> [Task description]: Check every line of the data and copy the ones where "Open" appears.

> [Data supplied]:
Content starts

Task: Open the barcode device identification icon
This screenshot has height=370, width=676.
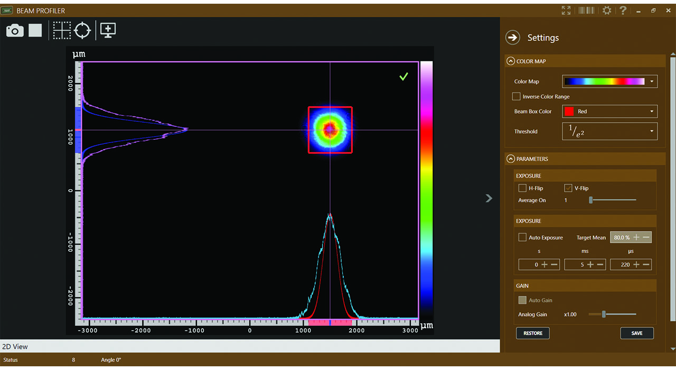Action: click(586, 10)
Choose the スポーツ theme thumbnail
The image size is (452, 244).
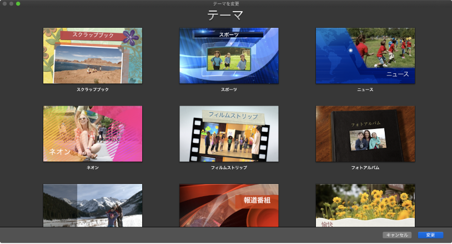click(x=229, y=56)
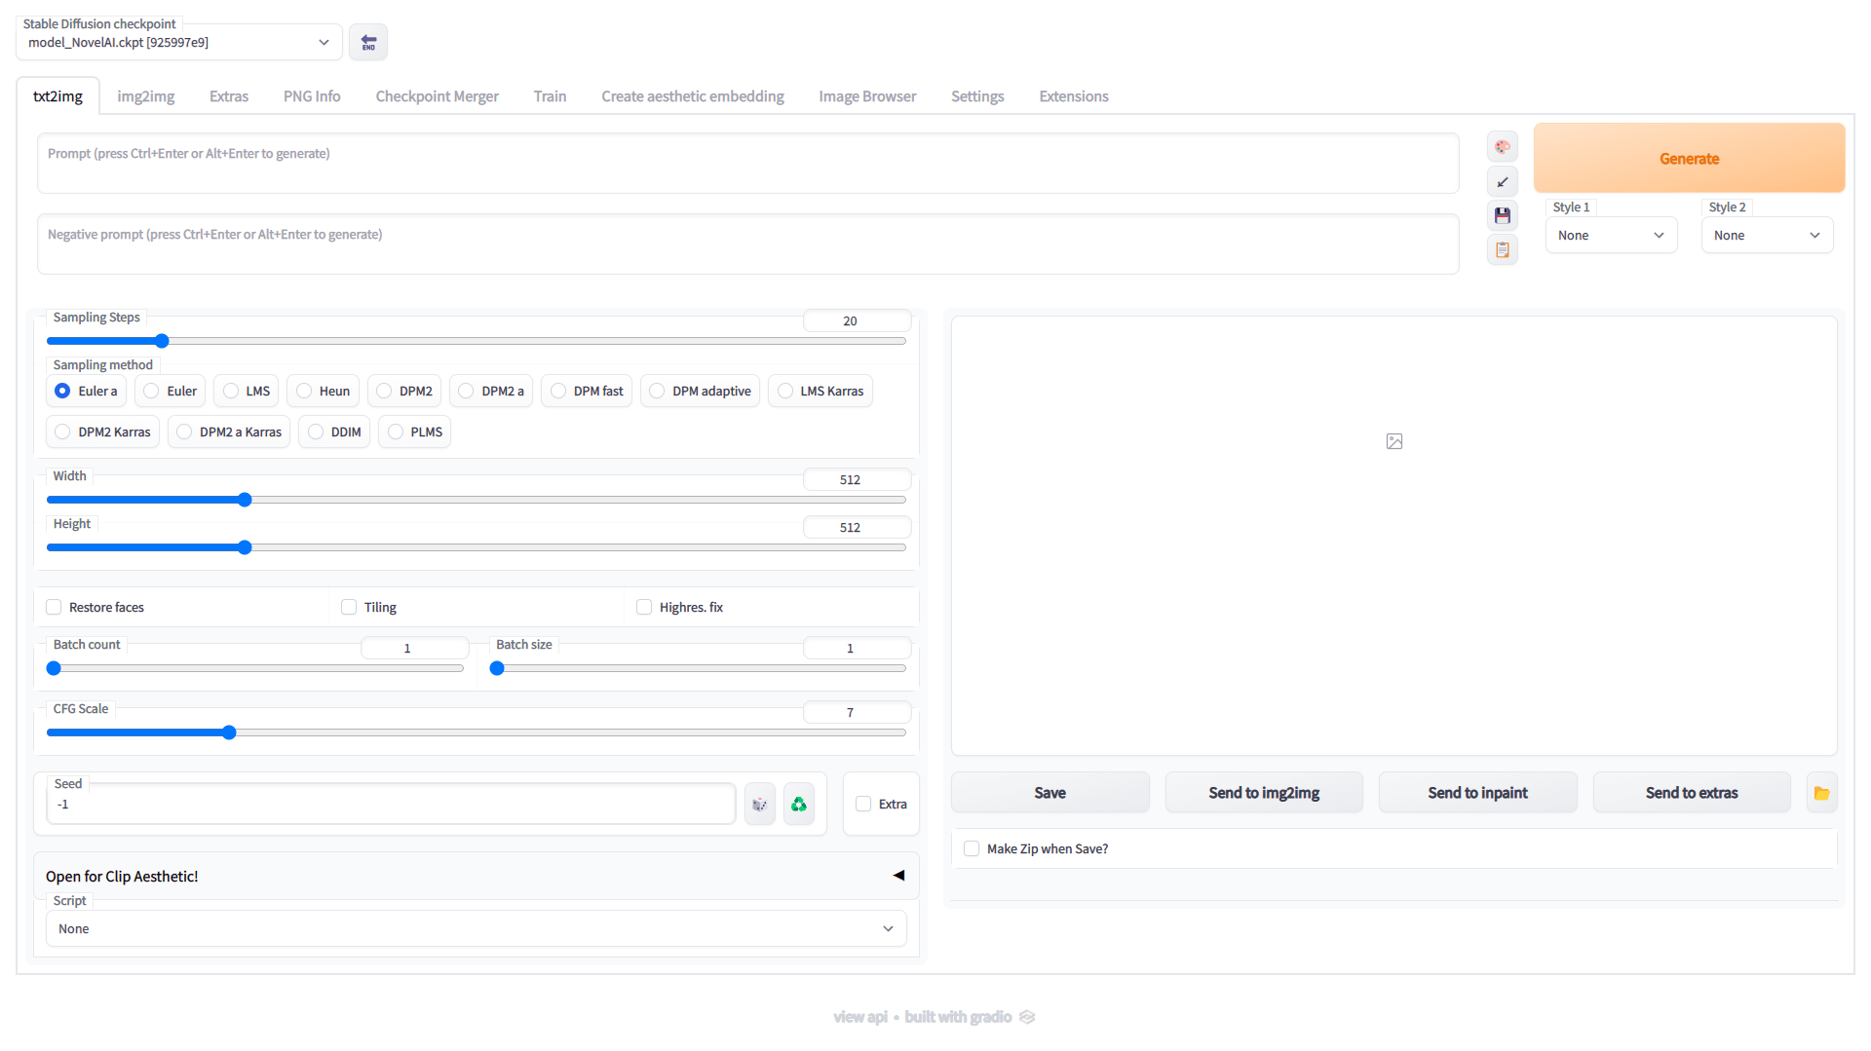Screen dimensions: 1871x1051
Task: Click the artist palette icon beside prompt
Action: (1502, 147)
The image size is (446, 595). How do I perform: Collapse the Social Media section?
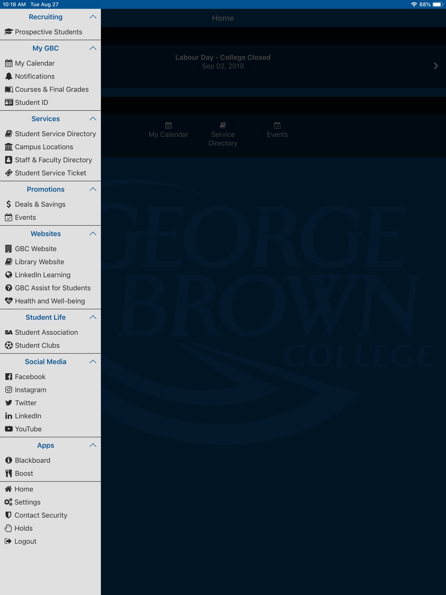[x=93, y=362]
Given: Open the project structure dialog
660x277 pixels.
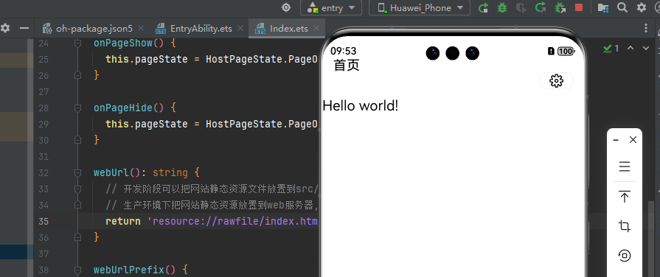Looking at the screenshot, I should pos(603,7).
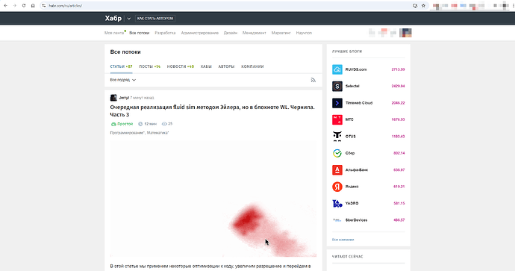Switch to the НОВОСТИ tab
This screenshot has height=271, width=515.
tap(181, 66)
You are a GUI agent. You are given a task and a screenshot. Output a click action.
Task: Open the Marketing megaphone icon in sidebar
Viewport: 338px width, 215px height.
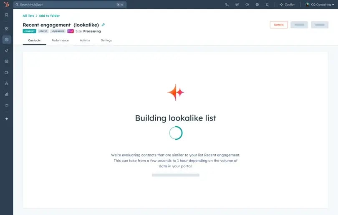point(6,51)
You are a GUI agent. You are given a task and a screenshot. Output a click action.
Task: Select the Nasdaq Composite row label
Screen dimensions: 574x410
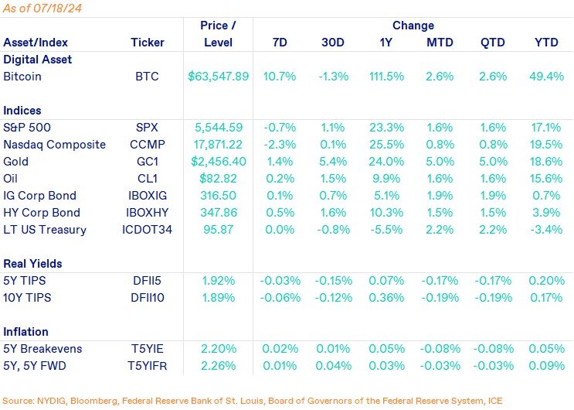[55, 145]
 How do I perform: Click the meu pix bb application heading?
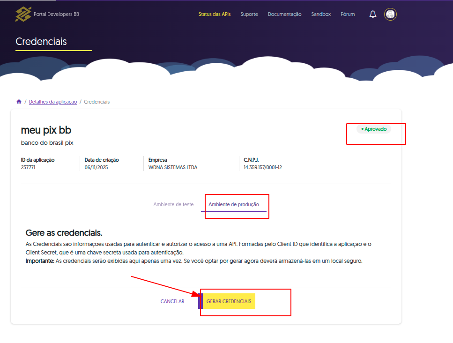pyautogui.click(x=46, y=130)
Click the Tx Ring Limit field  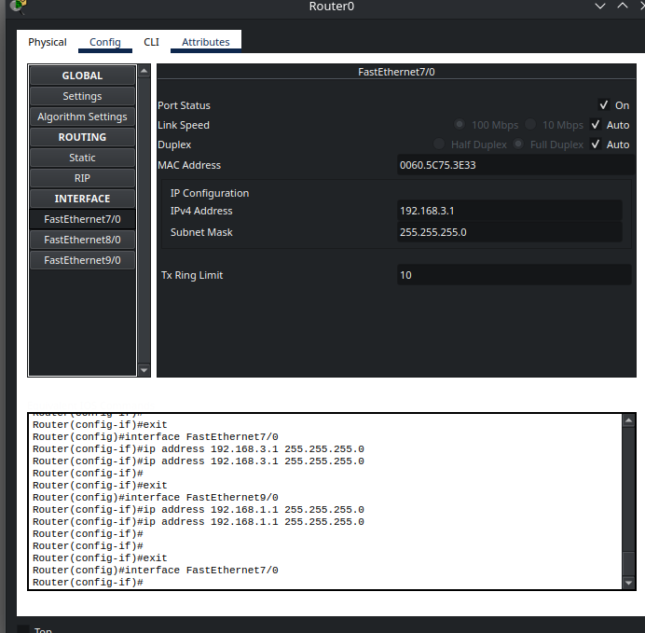pos(514,275)
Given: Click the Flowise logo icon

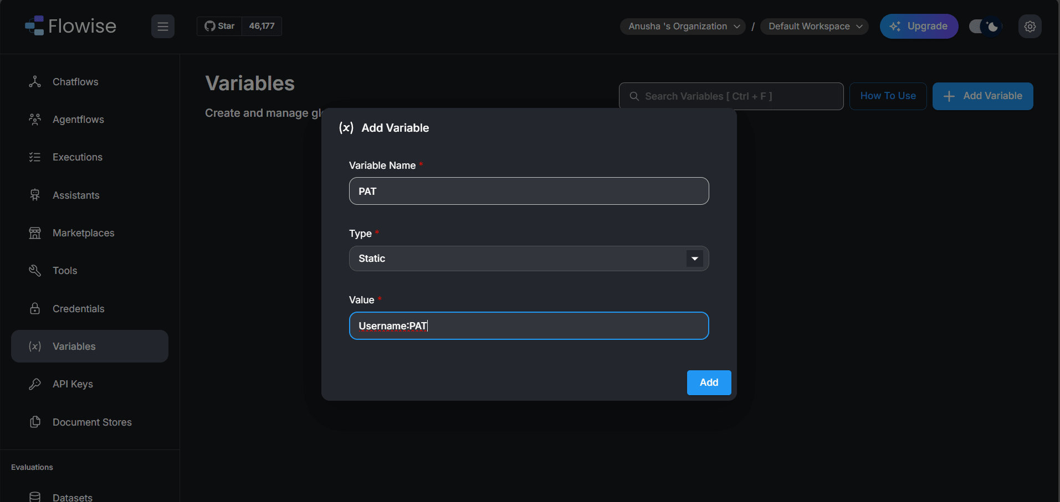Looking at the screenshot, I should [34, 26].
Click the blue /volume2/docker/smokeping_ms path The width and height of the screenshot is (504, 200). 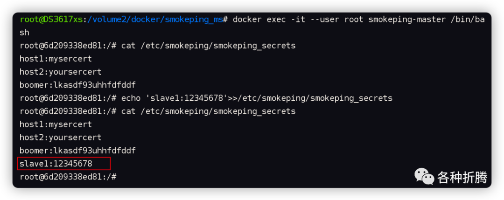(155, 20)
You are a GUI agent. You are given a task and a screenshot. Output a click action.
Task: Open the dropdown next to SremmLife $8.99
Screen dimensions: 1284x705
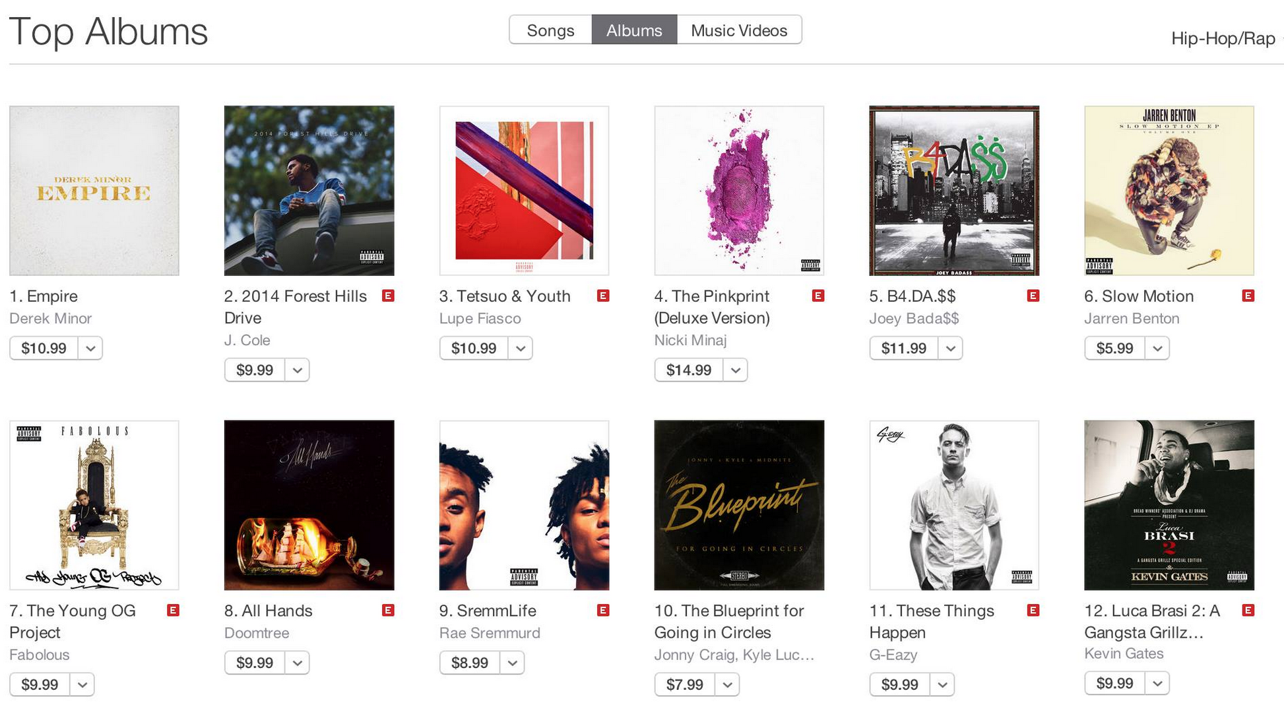click(x=513, y=663)
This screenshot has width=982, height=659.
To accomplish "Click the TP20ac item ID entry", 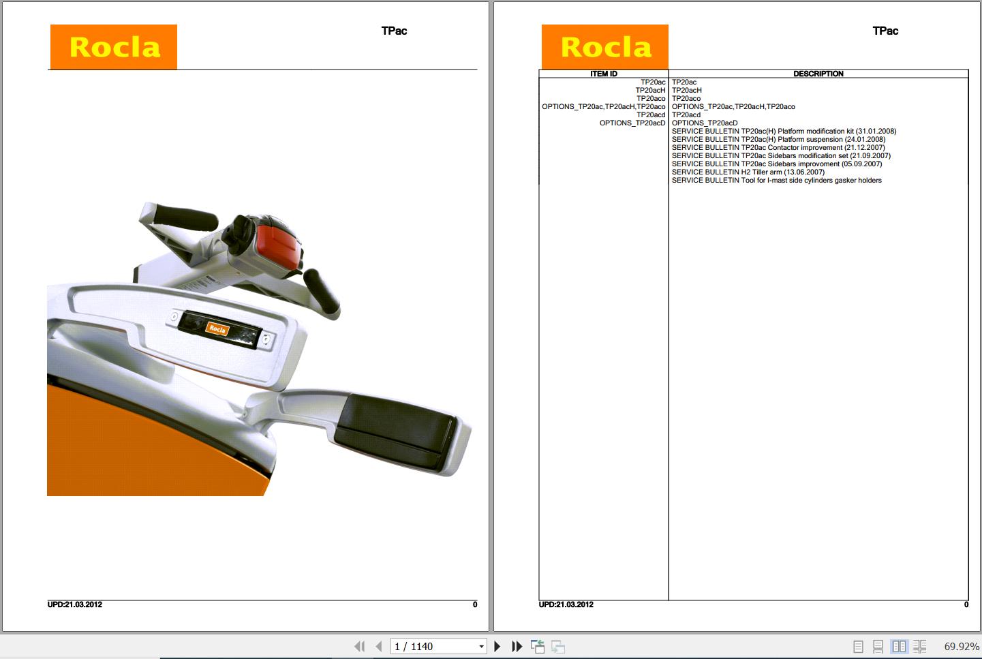I will [x=652, y=82].
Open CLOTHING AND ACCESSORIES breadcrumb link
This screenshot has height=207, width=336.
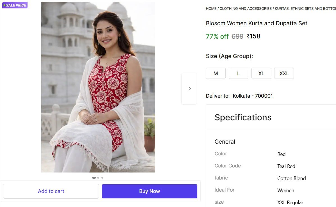click(246, 9)
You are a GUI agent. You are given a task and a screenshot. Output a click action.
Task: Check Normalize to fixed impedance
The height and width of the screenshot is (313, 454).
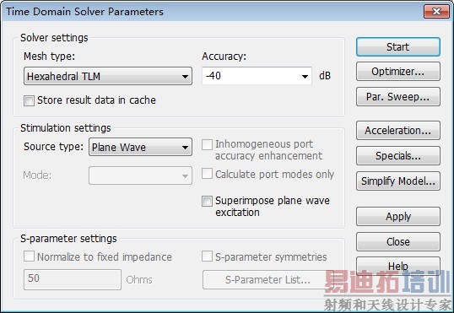point(29,256)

Content ends

> [Answer section]:
Task: Open the barcode device identification icon
Given: Open the project structure dialog
Task: Open the Marketing megaphone icon in sidebar
Task: Open the dropdown next to SremmLife $8.99
Open CLOTHING AND ACCESSORIES breadcrumb link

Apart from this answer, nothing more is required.